Several integrated insufflation and smoke evacuation systems exist. Independent smoke evacuator systems also exist that are supplemental to conventional insufflator systems. Either of the systems can be useful in preventing air leak. One of the most common systems that has been suggested for use during this COVID-19 pandemic is ConMed AirSeal. ConMed AirSeal device uses an intelligent flow system control unit. 12 The benefits of this system include the valveless access port with small circumferential CO2 nozzles within the trocar as opposed to a one-way valve, which minimizes any loss of pneumoperitoneum during instrument exchange. The trilumen flow tube set allows for three tubes for simultaneous (1) CO2 inflow, (2) CO2 outflow, and (3) pressure monitoring, and filters particles as low as 0.01 μm. One concern about using the AirSeal mode is recirculation of insufflated CO2 rather than continually adding fresh cooler CO2. This feature is beneficial for the technical aspects of laparoscopy and robotics to decrease fogging of the camera and minimizes use of CO2. The trilumen flow tube set is disposable, and its cost is one major limiting point against widespread use of this system. We used the same mechanisms of AirSeal system for smoke evacuation. We found this system useful because it has reduced surgical time, no inadvertent loss of pneumoperitoneum, and low pressure was maintained. Postoperative pain is much less and so hospital stay was also not prolonged. It has been seen that surgical team stress was also reduced due to implementation of safety protocols, including use of the closed smoke evacuation/filtration system with ULPA filtration capability. 13 When resources are limited in countries such as India, <5 days of hospital stay in this kind of urgent surgeries would also help to conserve hospital beds for other emergent situations.
Conclusions
Although there is no scientific evidence to support transmission of COVID-19 virus during laparoscopic or robotic surgery, we understand there may be a theoretical risk of transmission from the abdomen of an asymptomatic infected individual.
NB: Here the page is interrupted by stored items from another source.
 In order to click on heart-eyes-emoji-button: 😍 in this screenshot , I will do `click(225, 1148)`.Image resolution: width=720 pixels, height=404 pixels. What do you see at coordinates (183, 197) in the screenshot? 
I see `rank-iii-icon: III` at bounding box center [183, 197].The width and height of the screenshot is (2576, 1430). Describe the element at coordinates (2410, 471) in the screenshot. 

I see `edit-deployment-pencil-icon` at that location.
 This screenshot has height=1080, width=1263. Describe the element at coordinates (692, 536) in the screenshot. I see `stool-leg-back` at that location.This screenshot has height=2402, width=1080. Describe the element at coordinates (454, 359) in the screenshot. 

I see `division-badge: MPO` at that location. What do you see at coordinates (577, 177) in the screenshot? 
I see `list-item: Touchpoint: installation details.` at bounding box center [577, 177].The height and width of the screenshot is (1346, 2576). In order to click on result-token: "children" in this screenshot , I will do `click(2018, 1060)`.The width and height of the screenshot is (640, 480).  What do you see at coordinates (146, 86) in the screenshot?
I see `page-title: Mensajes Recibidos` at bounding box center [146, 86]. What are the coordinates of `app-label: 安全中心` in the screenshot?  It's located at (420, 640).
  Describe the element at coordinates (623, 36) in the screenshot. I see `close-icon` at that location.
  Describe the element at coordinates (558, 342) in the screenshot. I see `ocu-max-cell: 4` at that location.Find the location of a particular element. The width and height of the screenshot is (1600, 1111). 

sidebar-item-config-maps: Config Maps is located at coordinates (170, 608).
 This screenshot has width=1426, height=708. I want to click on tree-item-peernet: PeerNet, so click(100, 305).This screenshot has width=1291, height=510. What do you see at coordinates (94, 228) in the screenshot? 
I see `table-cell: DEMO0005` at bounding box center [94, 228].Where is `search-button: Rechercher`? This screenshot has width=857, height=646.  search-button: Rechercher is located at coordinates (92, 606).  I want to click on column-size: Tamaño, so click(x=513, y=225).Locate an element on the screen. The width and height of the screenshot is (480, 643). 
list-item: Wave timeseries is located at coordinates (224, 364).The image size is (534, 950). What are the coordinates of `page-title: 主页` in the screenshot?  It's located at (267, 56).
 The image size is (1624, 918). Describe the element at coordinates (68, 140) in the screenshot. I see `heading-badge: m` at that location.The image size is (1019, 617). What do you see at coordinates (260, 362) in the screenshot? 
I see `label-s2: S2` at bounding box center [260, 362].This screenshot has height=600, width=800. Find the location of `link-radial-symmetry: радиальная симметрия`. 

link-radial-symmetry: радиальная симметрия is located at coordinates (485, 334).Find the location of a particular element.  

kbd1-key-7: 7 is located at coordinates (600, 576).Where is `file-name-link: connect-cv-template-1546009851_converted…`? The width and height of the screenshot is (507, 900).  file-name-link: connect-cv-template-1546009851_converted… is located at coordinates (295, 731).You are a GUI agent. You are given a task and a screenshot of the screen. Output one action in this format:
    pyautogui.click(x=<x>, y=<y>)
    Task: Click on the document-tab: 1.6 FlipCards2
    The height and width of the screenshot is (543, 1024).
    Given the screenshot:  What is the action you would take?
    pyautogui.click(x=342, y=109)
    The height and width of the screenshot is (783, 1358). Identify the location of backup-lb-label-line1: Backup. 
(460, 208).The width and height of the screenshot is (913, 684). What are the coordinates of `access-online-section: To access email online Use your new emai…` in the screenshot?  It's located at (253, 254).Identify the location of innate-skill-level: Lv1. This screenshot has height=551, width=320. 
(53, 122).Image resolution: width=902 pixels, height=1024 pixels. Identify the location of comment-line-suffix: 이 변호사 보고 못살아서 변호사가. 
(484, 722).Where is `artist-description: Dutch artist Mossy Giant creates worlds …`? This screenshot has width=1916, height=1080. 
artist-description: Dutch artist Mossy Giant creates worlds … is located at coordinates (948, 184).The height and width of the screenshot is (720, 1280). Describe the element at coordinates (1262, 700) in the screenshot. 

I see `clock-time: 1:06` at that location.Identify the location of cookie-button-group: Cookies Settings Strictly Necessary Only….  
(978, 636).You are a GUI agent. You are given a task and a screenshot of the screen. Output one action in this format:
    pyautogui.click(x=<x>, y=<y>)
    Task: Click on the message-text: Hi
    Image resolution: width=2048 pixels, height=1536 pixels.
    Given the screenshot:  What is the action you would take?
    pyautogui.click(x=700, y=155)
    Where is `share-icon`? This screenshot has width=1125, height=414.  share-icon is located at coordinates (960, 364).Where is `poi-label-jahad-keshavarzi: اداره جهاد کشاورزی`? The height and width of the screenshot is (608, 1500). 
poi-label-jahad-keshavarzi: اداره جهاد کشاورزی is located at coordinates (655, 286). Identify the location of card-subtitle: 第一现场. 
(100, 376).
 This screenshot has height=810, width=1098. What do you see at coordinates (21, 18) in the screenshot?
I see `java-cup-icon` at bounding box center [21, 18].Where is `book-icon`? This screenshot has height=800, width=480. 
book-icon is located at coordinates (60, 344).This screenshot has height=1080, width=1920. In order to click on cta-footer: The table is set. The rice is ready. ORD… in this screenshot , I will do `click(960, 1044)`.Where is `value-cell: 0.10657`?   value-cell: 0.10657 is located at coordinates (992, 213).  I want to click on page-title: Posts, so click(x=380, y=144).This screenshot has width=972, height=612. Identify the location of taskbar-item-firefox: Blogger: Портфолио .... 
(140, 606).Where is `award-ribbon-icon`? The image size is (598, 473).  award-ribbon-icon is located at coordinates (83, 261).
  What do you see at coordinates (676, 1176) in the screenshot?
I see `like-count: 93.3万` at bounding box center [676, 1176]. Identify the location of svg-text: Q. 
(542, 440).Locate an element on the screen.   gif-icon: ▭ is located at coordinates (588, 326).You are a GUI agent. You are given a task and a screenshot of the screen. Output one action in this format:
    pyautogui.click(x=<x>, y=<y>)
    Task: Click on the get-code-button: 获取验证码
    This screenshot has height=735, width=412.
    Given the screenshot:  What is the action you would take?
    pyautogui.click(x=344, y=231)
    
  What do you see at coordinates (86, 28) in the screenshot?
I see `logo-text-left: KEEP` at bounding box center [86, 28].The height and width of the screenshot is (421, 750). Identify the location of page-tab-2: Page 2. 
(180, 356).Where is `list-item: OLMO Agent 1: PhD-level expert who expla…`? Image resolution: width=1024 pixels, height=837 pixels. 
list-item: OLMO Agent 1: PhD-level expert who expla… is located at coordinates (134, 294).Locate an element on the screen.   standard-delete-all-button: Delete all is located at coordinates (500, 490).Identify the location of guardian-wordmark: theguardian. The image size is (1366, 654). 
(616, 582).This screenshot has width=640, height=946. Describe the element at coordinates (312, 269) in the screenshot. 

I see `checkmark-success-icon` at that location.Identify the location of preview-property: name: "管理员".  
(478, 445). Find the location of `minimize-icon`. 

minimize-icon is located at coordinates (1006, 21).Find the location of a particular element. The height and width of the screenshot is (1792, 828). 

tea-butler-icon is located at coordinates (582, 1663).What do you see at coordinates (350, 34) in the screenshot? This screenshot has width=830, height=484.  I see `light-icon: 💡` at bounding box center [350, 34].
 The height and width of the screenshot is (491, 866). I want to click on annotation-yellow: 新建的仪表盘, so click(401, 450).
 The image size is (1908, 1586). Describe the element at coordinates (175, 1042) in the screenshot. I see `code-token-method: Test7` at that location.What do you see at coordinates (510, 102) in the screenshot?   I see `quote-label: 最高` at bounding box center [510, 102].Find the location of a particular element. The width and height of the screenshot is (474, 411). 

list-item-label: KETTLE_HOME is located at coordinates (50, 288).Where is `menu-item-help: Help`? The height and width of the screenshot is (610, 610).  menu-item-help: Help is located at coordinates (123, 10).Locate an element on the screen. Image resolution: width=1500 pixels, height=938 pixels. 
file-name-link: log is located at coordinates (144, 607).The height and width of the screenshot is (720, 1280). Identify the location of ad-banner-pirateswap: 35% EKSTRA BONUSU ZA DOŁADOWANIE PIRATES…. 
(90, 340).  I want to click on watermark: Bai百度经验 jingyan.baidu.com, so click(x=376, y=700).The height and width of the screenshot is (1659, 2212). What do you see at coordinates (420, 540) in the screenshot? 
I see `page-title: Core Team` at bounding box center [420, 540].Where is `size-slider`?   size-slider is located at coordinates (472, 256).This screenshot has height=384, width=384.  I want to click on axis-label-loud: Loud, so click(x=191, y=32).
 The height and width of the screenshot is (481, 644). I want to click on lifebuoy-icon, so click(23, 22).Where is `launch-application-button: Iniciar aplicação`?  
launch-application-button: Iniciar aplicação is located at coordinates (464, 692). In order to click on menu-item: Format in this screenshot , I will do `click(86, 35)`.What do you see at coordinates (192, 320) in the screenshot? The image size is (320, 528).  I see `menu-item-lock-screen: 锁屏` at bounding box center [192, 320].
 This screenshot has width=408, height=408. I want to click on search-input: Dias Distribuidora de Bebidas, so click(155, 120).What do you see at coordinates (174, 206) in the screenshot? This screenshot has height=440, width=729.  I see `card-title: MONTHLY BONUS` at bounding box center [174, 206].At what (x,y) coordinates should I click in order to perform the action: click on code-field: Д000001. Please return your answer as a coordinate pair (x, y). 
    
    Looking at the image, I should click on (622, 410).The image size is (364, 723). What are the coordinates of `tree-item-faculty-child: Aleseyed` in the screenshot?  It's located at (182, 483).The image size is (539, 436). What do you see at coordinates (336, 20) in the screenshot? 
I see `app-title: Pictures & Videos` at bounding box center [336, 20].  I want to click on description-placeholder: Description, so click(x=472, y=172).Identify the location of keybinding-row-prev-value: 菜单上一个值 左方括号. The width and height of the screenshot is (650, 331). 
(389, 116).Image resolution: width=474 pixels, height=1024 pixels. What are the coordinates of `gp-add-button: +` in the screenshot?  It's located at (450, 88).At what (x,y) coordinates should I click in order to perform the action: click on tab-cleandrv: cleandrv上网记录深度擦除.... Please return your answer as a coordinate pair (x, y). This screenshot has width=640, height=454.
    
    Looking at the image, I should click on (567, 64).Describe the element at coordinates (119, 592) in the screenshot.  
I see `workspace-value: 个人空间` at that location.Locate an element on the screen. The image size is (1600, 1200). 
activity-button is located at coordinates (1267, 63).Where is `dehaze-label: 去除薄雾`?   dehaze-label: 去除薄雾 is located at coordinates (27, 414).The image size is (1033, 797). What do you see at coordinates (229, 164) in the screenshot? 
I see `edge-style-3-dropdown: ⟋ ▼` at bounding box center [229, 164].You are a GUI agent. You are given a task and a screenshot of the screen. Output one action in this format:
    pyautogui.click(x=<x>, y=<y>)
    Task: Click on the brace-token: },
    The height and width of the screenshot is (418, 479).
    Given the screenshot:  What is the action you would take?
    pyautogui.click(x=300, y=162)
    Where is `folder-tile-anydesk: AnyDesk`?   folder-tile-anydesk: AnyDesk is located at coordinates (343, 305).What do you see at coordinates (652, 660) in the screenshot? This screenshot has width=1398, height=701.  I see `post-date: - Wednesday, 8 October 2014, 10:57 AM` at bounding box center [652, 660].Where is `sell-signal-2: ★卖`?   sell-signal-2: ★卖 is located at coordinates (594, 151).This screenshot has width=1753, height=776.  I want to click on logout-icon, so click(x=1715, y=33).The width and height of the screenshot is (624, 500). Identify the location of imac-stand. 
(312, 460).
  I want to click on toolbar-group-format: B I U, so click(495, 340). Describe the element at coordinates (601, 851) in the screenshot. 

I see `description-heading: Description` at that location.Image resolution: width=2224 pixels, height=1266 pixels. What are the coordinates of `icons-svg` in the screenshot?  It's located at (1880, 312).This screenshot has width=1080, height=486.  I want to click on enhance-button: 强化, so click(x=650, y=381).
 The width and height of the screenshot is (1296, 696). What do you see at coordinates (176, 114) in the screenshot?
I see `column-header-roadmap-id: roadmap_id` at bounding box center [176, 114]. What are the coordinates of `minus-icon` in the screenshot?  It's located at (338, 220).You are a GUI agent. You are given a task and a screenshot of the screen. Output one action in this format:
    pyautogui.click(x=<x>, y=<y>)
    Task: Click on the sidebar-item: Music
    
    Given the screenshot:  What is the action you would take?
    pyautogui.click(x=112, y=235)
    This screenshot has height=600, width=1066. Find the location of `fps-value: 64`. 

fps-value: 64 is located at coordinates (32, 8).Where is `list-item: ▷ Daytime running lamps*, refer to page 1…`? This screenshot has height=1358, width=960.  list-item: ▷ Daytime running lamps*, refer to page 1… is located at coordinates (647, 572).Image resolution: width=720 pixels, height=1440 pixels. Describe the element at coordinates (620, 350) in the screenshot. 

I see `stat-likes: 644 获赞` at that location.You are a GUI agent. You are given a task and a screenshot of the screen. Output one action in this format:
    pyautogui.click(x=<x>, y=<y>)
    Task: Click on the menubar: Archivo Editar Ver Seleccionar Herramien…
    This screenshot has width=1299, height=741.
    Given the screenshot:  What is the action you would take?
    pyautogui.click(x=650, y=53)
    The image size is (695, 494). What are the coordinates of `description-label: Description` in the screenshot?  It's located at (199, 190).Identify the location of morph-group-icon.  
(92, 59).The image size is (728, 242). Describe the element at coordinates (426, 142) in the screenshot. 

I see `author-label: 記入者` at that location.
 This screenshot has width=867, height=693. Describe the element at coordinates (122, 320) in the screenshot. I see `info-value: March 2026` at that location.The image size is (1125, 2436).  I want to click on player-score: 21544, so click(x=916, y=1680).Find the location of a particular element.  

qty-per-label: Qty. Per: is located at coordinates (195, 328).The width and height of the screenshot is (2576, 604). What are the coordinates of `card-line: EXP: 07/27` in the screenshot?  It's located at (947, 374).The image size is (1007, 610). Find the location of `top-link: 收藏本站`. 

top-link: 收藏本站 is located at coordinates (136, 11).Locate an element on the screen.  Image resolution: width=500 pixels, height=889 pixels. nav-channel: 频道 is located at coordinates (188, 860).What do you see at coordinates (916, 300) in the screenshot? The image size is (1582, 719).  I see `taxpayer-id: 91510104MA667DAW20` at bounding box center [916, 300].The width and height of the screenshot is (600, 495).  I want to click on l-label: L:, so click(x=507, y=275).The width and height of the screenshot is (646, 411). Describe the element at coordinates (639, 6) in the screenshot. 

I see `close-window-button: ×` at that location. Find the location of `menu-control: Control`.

Fear of aerosol transmission led to laparoscopic surgery controversial. Based on our experience, we recommend to use the closed smoke evacuation/filtration system with ULPA filtration capability or similar devices in each minimally invasive surgery to mitigate any such possible risks of transmission of COVID-19 virus until we learn about the disease and transmission.
Footnotes
Disclosure Statement
No competing financial interests exist.
Funding Information
No funding was received for this article.